Unfortunaqtely my country is faced to to engaged with eastern neighbour. It has not been joy to pakistanies to live with india. India has destroyed and broken the country. Our relation with time will as mexico and usa. Usa also broke mexico and taken over large areas. Our nation is idealogical state based on religion and even self interests are sacraficed in idealogical fever.
It was interesting to read what American official says. I do not believe usa averted nuclear war or exchange. The GHQ of my country made calculations of our strength and our weaknesses and decided to forgo the atomic exchange.
I personally have doubts about capacities of both parties. Yield of Pak tests were 33% and 100% for indian imploson for tests. India claimed to have tested fusion device the yield was too small to be credible of thermonuclear device. he fusion device normally yields in megatons of equivalent TNT. British observers said 300 Kiloton and 1000 Kiloton for pak. and indian capacities. The capacity of both opponents is so small even American defence minister ( in exchange he said 2 million people will die) could not put much fear in either parties. Its nothing compared to 2 to 3 millions slaughtered by hindus and muslims. Pakistan produces much more people than million is nothing to fear. In japan there was destruction of 25 square kilometers and not much beyond. Nuclear disease killed more but not in millions but in thousands.
Russian and American bombs are credible as they are in megatons and can destroy cities but hiroshima type destroy few square miles.
What I have heard from military people in loose talks is following.
GHQ was faced with Dilemma. We have bombs but where to send and what it can do to win war? The answer they came is its loosing proposition. Even with 23 full fledged 1000KT capacity you can not provide decisive stroke, if they are sent and properly delivered not much destruction is possible due to wide spread population and distribution.

Stored data:
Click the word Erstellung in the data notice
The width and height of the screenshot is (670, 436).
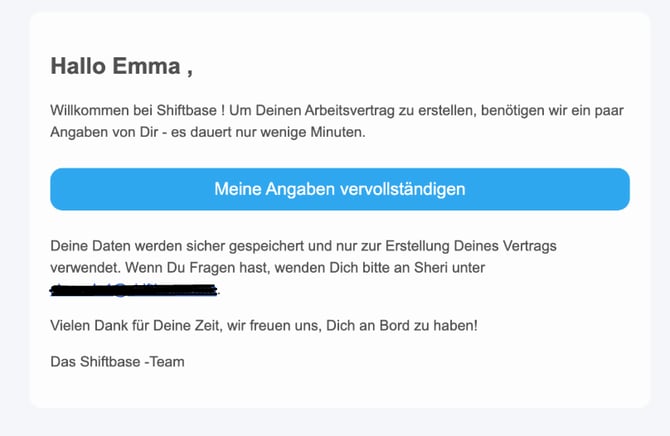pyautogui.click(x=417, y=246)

--

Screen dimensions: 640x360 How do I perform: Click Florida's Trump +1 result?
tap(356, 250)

==

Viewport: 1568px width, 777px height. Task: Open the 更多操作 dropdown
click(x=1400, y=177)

What is required: Copy out the entire text above on Pakistan, India and nuclear weapons word for word, keeping its original spelling and punctuation.

Your solution:
Unfortunaqtely my country is faced to to engaged with eastern neighbour. It has not been joy to pakistanies to live with india. India has destroyed and broken the country. Our relation with time will as mexico and usa. Usa also broke mexico and taken over large areas. Our nation is idealogical state based on religion and even self interests are sacraficed in idealogical fever.
It was interesting to read what American official says. I do not believe usa averted nuclear war or exchange. The GHQ of my country made calculations of our strength and our weaknesses and decided to forgo the atomic exchange.
I personally have doubts about capacities of both parties. Yield of Pak tests were 33% and 100% for indian imploson for tests. India claimed to have tested fusion device the yield was too small to be credible of thermonuclear device. he fusion device normally yields in megatons of equivalent TNT. British observers said 300 Kiloton and 1000 Kiloton for pak. and indian capacities. The capacity of both opponents is so small even American defence minister ( in exchange he said 2 million people will die) could not put much fear in either parties. Its nothing compared to 2 to 3 millions slaughtered by hindus and muslims. Pakistan produces much more people than million is nothing to fear. In japan there was destruction of 25 square kilometers and not much beyond. Nuclear disease killed more but not in millions but in thousands.
Russian and American bombs are credible as they are in megatons and can destroy cities but hiroshima type destroy few square miles.
What I have heard from military people in loose talks is following.
GHQ was faced with Dilemma. We have bombs but where to send and what it can do to win war? The answer they came is its loosing proposition. Even with 23 full fledged 1000KT capacity you can not provide decisive stroke, if they are sent and properly delivered not much destruction is possible due to wide spread population and distribution.